Nothing like playing through a rushed 66-game season, playing seemingly every other night for nearly four months only to have all your efforts come down to one night, one game. That’s the reality staring the Lakers in the face tonight.
Win and it’s on to Oklahoma City for Mission: Impossible Laker style.
Lose and it’s an offseason filled with non-stop Andrew Bynum maturity talk, Kobe Bryant legacy discussion, Mike Brown job security speculation and Derek Fisher trade lament. Mix in more Pau Gasol questioning and you’ve got yourself a summer of Laker misery.
Already Magic Johnson has called his shot saying a Game 7 loss will seal the deal for Coach Brown. Hard to imagine a one and done scenario for the man that replaced Phil Jackson but you never know.
What we do know is how the Lakers have fallen from a 3-1 advantage to a one-game season. They’ve failed, miserably, to match the Nuggets’ efforts. JaVale McGee’s coming out party combined with a rotating collection of clutch performers has given George Karl a decided advantage with Denver taking three of the last four.
For Bynum this game could have lasting implications. His infamous comment on the ease of close-out games has put his series opening triple-double in the distant past. A loss will assure him of an official T-Mac moment that will never be forgotten. Once upon a time Tracy McGrady bragged about how good it felt to finally make it to the second round of the playoffs when his team was up 3-1 on the Pistons. The Orlando Magic went on to lose that series and McGrady never made it to the second round.
Bynum’s already got a couple of rings but he has yet to be the center piece of a title team. Such is the nature of wearing purple and gold for a living. Eventually he’ll be the Lakers’ building block for the future and this will be the series we’ll always remember him for depending on how things shape up.
While it’s been Bynum who has hogged the headlines, Gasol is the man that has vanished.
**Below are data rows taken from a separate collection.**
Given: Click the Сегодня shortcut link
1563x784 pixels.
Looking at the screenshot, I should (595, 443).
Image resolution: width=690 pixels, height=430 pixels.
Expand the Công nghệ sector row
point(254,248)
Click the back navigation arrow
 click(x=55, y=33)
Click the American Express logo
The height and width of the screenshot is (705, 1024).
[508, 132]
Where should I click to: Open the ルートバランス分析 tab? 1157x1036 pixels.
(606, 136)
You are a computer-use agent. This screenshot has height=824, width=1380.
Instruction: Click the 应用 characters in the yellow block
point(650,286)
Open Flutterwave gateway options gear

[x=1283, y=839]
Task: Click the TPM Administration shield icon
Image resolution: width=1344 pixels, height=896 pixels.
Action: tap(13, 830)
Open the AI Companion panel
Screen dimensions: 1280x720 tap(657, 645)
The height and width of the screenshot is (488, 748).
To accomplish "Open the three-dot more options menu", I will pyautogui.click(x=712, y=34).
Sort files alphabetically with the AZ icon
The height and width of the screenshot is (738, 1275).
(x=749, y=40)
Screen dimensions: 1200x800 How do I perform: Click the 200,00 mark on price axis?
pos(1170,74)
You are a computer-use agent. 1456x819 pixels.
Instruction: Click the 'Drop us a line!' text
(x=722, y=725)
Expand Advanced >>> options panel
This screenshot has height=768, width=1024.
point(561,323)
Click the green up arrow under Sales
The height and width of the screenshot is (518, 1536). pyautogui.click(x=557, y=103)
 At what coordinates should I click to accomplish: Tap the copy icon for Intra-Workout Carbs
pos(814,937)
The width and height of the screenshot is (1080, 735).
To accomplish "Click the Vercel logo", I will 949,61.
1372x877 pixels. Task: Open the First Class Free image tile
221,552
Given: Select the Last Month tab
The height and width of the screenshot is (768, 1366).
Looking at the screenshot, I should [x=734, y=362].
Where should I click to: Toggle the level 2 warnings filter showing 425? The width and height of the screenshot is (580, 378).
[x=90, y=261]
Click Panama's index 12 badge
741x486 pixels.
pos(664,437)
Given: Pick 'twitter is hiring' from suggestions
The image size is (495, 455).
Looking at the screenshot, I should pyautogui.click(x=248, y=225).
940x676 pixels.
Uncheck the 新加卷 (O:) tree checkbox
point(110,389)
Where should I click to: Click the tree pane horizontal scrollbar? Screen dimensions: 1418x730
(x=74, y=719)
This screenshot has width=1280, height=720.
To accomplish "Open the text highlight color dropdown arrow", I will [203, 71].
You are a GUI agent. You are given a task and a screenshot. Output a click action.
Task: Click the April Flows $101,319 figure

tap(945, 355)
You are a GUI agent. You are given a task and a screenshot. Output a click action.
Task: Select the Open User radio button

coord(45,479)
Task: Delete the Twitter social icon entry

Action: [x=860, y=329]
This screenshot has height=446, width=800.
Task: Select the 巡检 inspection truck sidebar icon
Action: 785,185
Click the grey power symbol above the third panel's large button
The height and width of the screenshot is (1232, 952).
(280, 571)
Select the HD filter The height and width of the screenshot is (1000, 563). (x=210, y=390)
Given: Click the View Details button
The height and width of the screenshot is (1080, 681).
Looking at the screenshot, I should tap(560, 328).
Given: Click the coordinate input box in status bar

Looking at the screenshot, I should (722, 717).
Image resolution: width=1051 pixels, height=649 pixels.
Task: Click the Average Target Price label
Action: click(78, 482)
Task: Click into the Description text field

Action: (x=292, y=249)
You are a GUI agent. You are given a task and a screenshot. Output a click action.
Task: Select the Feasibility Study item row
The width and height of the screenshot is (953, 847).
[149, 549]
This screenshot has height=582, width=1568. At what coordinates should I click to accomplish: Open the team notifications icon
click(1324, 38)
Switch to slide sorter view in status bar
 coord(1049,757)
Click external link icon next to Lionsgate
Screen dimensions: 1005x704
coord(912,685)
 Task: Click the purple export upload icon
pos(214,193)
The Spaniard is bringing up horrible memories of last season’s postseason failure. A loss for Gasol will certainly soil his Laker career and possibly end it. Stay tuned for that.
But all this talk of losing can’t sit well with Kobe Bryant. He loves Game 7s and isn’t shy about saying that. He also hates losing and has been the only man earning his keep these last two contests. His flu-game didn’t get a Jordan result but it was an inspired Jordan-esque effort.
The man Kobe suddenly trusts more than anybody else on the roster, Metta World Peace, will be making a dramatic return tonight as well. Will it be just in time or too little too late for the harassing defender to make is 2012 postseason debut?
We’ve got plenty of questions and only one way to answer them: tune in tonight.
It’s Game 7. Don’t really need to say much more than that.